AIM OF THE EXERCISE: What the task requires is each entry, restated exactly.

========================

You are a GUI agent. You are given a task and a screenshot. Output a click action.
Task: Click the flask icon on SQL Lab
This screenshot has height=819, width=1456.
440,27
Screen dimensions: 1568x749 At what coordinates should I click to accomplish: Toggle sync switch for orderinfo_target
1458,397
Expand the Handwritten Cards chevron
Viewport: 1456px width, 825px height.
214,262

========================

RESULT OF THIS EXERCISE:
You are a GUI agent. You are given a task and a screenshot. Output a click action.
Task: Click the flask icon on SQL Lab
This screenshot has height=819, width=1456.
440,27
Screen dimensions: 1568x749 At what coordinates should I click to accomplish: Toggle sync switch for orderinfo_target
1458,397
Expand the Handwritten Cards chevron
Viewport: 1456px width, 825px height.
214,262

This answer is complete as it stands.